This Kaggle dataset contains soil characteristics, used to recommend what type of farm crop to plant in that soil with a machine learning classification model.
I created a baseline by comparing the performance of 5 different classification models, measuring accuracy.
First setup, a dictionary of models.
# Put models in a dictionary
models = {"KNN": KNeighborsClassifier(),
"Logistic Regression": LogisticRegression(),
"Random Forest": RandomForestClassifier(),
"GradientBoost": GradientBoostingClassifier(),
"GaussianNB": GaussianNB(),
}
# Create function to fit and score models
def fit_and_score(models, X_train, X_test, y_train, y_test):
"""
Fits and evaluates given machine learning models.

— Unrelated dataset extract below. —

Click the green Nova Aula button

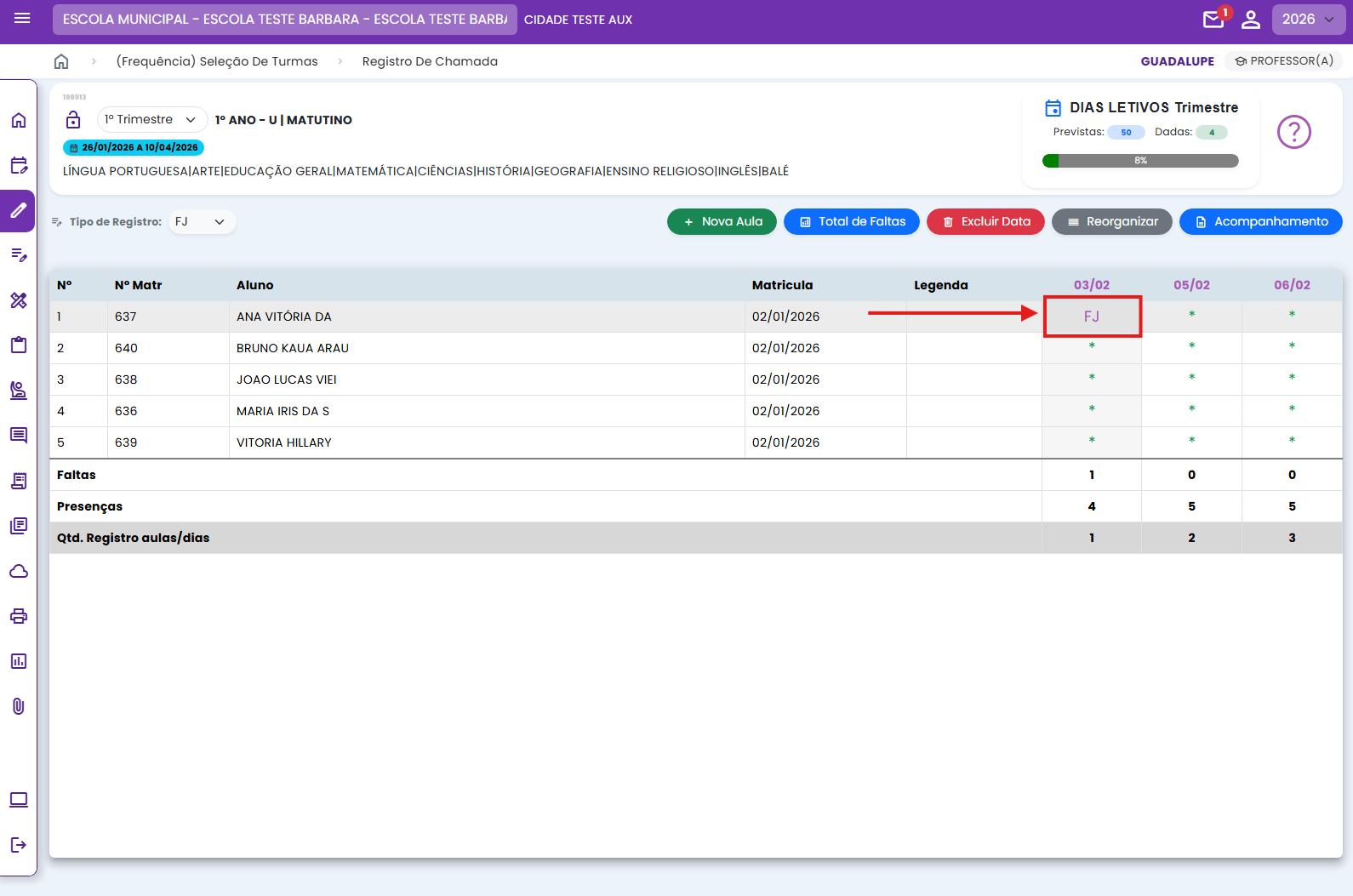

models : a dict of different Scikit-Learn machine learning models
X_train : training data
X_test : testing data
y_train : labels assosciated with training data
y_test : labels assosciated with test data
"""
# Random seed for reproducible results
np.random.seed(42)
# Make a list to keep model scores
model_scores = {}
# Loop through models
for name, model in models.items():
# Fit the model to the data
model.fit(X_train, y_train)
# Evaluate the model and append its score to model_scores
model_scores[name] = model.score(X_test, y_test)
return model_scores
{'KNN': 0.9568181818181818,
'Logistic Regression': 0.9636363636363636,
'Random Forest': 0.9931818181818182,
'GradientBoost': 0.9818181818181818,
'GaussianNB': 0.9954545454545455}
The baseline scores show the Gaussian and Random Forest models performing the best.
Next steps of the model will be selection of either Gaussian or Random Forest models and performing cross validation grid search hyper parameter tuning.
ย